Other labor market measures are also healthy, including payroll job creation and labor force participation. Employers have been adding roughly 180,000 jobs per month so far this year--a pace a little below that of the past several years but significantly higher than underlying growth in the labor force (figure 2). Despite these strong job gains, the unemployment rate has flattened out this year after several years of sharp declines, thanks to welcome developments in labor force participation (figure 3).

The labor force participation rate represents the percentage of adults aged 16 and over who are in the labor force, which is defined to include only those who are employed or actively looking for work. When people enter or reenter the labor force and begin to search for a job, that is generally a good thing even though at the margin their entry tends to increase the unemployment rate (or prevent it from declining). Beginning in the 1960s, labor force participation rose steadily as women entered the paid workforce (figure 4). That trend ran its course as participation peaked around 2000 and has declined steadily since then as a result of the aging of our population and other longer-run trends, notably the decline in participation by men in the heart of their working-age years. Going forward, many analysts expect labor force participation to decline at a trend rate of roughly 0.3 percent per year as a result of these factors. 

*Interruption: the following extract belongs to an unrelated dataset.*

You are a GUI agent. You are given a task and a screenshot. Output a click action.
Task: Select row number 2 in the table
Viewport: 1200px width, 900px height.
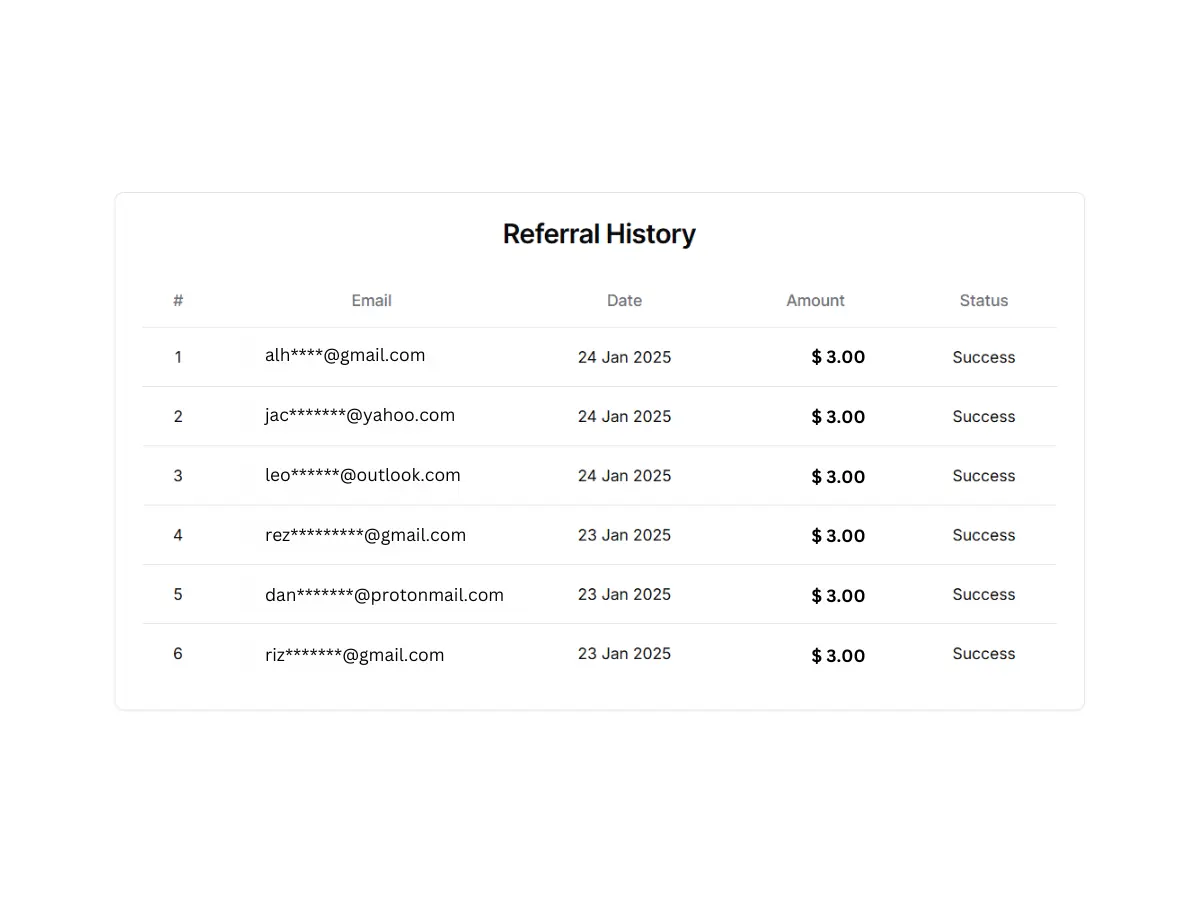[178, 417]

However, participation fell much more sharply than that after the financial crisis. Some of those who left the labor force went back to school, but others moved onto disability, took early retirement, or just became discouraged and stopped seeking work. The sharp drop raised fears that the crisis might leave behind permanent damage to our labor force. Fortunately, since late 2013, the participation rate has remained about flat and thus has gradually moved back close to its estimated longer-term trend.2 On net, people have been entering and remaining in the labor market as job prospects have brightened, offsetting the natural decline from population aging.

Surveys of households and firms also suggest that we are near full employment (figure 5). For example, respondents are now more likely to say that jobs are plentiful than that they are hard to get--a response that has generally been seen when the economy is near full employment. Job vacancies are running at high levels, and firms report that it is getting harder to find employees to fill open positions. Moreover, wages are now rising faster than inflation, and faster than output per hour. Taken together, labor market indicators show an economy that is on solid footing and close to our mandate of maximum employment.

It is interesting to compare this expansion to past U.S. expansions, and also to recoveries of other countries since the end of the Global Financial Crisis. The picture is a mixed one. The current recovery has been under way since June 2009--nearly seven and a half years. It will soon be the third longest of the 20 recoveries since the founding of the Federal Reserve in 1913. GDP, or output, is now 11 percent higher than its pre-crisis peak. Employment is now 6.5 million higher than its pre-crisis peak.